Les tirets ouvrent l’espace du monde intérieur, d’une voix enfouie qui s’apprête à surgir à l’occasion
de cette rencontre familiale : la voix de l’inconscient. Louis veut exercer un contrôle sur le peu de
temps qu’il lui reste.
➢ « me donner et donner aux autres‚ et à eux‚ tout précisément‚ toi‚ vous‚ elle‚ ceux-là encore
que je ne connais pas‚ »
On remarque dès le début de cette ligne un chiasme, figure de style caractéristique des tragédies, qui
traduit sa position impossible. Le verbe donner s’adresse tout d’abord à un ensemble général « aux
autres », avant de se préciser « à eux ». Il développe ensuite les « autres » avec « tout
précisément‚ toi‚ vous‚ elle‚ ceux-là ».
➢ « me donner et donner aux autres une dernière fois l’illusion d’être responsable de moi-
même et d’être‚ jusqu’à cette extrémité‚ mon propre maître. »
L’allitération en m finale renforce la musicalité en créant des rimes internes.
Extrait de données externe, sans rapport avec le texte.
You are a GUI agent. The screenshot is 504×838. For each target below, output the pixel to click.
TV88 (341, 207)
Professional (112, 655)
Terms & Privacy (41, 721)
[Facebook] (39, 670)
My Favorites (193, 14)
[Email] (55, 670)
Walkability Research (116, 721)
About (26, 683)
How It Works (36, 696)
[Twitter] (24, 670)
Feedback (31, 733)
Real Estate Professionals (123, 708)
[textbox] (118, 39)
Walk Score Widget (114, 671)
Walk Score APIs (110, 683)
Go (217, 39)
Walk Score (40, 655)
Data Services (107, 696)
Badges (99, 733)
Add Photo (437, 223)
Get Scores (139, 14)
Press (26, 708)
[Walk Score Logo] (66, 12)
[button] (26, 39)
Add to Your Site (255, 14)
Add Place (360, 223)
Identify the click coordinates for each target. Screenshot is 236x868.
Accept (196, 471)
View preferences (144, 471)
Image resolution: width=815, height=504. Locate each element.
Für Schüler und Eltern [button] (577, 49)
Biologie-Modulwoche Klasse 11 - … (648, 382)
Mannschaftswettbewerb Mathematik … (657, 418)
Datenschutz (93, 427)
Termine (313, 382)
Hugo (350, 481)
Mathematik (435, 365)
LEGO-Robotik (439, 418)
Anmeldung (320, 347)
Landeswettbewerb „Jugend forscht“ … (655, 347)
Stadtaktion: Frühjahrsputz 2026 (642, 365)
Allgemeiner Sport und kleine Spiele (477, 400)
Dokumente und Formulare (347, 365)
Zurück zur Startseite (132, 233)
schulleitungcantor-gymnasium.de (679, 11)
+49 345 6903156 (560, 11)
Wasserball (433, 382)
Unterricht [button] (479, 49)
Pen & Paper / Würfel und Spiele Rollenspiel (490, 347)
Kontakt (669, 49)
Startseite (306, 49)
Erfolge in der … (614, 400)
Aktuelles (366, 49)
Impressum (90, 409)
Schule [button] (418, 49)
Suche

Conclusion : On apprend à faire connaissance avec Louis dans ce prologue. On comprend


l'incommunicabilité qui va être le centre de cette pièce. Ce prologue remplit bien sa fonction
première puisqu'il livre des informations essentielles à la compréhension du texte : l'âge du
personnage, sa situation tragique, ses traits de caractère.Mais il permet aussi aux spectateurs de se
familiariser avec l'écriture originale de JLL. En effet, le style spiralaire de JLL permet d'avancer
dans le texte tout en faisant des retours en arrière. Les silences en disent parfois plus que les mots
chez cet auteur et c'est alors une preuve que l'incommunicabilité sera sans doute un des thèmes
majeurs de cette pièce. Ce prologue installe donc bien la tragédie à venir.